STORED RECORDS:
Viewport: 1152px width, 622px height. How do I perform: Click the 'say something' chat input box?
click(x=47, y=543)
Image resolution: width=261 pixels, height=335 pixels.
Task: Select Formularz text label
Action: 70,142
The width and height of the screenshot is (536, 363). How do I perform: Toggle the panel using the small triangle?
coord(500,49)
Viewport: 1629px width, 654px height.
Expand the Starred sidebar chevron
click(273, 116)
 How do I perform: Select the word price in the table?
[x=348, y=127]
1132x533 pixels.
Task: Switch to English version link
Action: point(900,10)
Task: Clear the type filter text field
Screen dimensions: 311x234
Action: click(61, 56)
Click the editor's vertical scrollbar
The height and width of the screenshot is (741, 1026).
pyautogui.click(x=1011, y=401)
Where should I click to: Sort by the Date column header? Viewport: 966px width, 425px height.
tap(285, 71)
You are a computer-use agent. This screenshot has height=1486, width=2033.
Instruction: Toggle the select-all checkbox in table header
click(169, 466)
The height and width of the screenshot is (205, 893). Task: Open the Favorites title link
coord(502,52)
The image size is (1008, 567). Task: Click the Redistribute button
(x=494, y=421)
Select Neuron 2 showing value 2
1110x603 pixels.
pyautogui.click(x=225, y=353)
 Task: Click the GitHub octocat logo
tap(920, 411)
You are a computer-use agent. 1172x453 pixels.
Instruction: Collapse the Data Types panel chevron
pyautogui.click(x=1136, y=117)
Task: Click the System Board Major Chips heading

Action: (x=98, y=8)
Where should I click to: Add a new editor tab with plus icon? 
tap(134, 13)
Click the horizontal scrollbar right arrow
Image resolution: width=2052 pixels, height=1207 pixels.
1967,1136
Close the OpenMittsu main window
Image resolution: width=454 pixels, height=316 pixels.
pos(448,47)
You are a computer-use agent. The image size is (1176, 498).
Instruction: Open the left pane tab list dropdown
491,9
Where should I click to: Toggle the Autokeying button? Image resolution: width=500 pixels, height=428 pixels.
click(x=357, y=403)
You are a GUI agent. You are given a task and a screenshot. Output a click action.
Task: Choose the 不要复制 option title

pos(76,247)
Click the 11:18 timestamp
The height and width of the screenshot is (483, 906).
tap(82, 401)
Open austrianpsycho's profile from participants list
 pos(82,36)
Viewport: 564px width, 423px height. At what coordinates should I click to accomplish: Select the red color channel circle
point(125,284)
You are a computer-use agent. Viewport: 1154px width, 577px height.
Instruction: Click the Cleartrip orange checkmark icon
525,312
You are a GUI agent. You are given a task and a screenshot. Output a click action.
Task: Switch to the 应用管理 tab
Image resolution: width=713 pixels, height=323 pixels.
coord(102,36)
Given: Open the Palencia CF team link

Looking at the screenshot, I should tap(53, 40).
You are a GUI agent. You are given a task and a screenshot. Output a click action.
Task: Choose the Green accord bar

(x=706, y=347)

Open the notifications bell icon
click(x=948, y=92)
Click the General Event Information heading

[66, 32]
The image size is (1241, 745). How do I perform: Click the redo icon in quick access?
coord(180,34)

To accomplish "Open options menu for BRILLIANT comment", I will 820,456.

AIM:
Rewrite every line of the records above as a JSON list of strings, one string per line, leaving out blank lines.

REPLY:
[
  "Viewport: 1152px width, 622px height. How do I perform: Click the 'say something' chat input box?",
  "click(x=47, y=543)",
  "Image resolution: width=261 pixels, height=335 pixels.",
  "Task: Select Formularz text label",
  "Action: 70,142",
  "The width and height of the screenshot is (536, 363). How do I perform: Toggle the panel using the small triangle?",
  "coord(500,49)",
  "Viewport: 1629px width, 654px height.",
  "Expand the Starred sidebar chevron",
  "click(273, 116)",
  " How do I perform: Select the word price in the table?",
  "[x=348, y=127]",
  "1132x533 pixels.",
  "Task: Switch to English version link",
  "Action: point(900,10)",
  "Task: Clear the type filter text field",
  "Screen dimensions: 311x234",
  "Action: click(61, 56)",
  "Click the editor's vertical scrollbar",
  "The height and width of the screenshot is (741, 1026).",
  "pyautogui.click(x=1011, y=401)",
  "Where should I click to: Sort by the Date column header? Viewport: 966px width, 425px height.",
  "tap(285, 71)",
  "You are a computer-use agent. This screenshot has height=1486, width=2033.",
  "Instruction: Toggle the select-all checkbox in table header",
  "click(169, 466)",
  "The height and width of the screenshot is (205, 893). Task: Open the Favorites title link",
  "coord(502,52)",
  "The image size is (1008, 567). Task: Click the Redistribute button",
  "(x=494, y=421)",
  "Select Neuron 2 showing value 2",
  "1110x603 pixels.",
  "pyautogui.click(x=225, y=353)",
  " Task: Click the GitHub octocat logo",
  "tap(920, 411)",
  "You are a computer-use agent. 1172x453 pixels.",
  "Instruction: Collapse the Data Types panel chevron",
  "pyautogui.click(x=1136, y=117)",
  "Task: Click the System Board Major Chips heading",
  "Action: (x=98, y=8)",
  "Where should I click to: Add a new editor tab with plus icon? ",
  "tap(134, 13)",
  "Click the horizontal scrollbar right arrow",
  "Image resolution: width=2052 pixels, height=1207 pixels.",
  "1967,1136",
  "Close the OpenMittsu main window",
  "Image resolution: width=454 pixels, height=316 pixels.",
  "pos(448,47)",
  "You are a computer-use agent. The image size is (1176, 498).",
  "Instruction: Open the left pane tab list dropdown",
  "491,9",
  "Where should I click to: Toggle the Autokeying button? Image resolution: width=500 pixels, height=428 pixels.",
  "click(x=357, y=403)",
  "You are a GUI agent. You are given a task and a screenshot. Output a click action.",
  "Task: Choose the 不要复制 option title",
  "pos(76,247)",
  "Click the 11:18 timestamp",
  "The height and width of the screenshot is (483, 906).",
  "tap(82, 401)",
  "Open austrianpsycho's profile from participants list",
  " pos(82,36)",
  "Viewport: 564px width, 423px height. At what coordinates should I click to accomplish: Select the red color channel circle",
  "point(125,284)",
  "You are a computer-use agent. Viewport: 1154px width, 577px height.",
  "Instruction: Click the Cleartrip orange checkmark icon",
  "525,312",
  "You are a GUI agent. You are given a task and a screenshot. Output a click action.",
  "Task: Switch to the 应用管理 tab",
  "Image resolution: width=713 pixels, height=323 pixels.",
  "coord(102,36)",
  "Given: Open the Palencia CF team link",
  "Looking at the screenshot, I should tap(53, 40).",
  "You are a GUI agent. You are given a task and a screenshot. Output a click action.",
  "Task: Choose the Green accord bar",
  "(x=706, y=347)",
  "Open the notifications bell icon",
  "click(x=948, y=92)",
  "Click the General Event Information heading",
  "[66, 32]",
  "The image size is (1241, 745). How do I perform: Click the redo icon in quick access?",
  "coord(180,34)",
  "To accomplish \"Open options menu for BRILLIANT comment\", I will 820,456."
]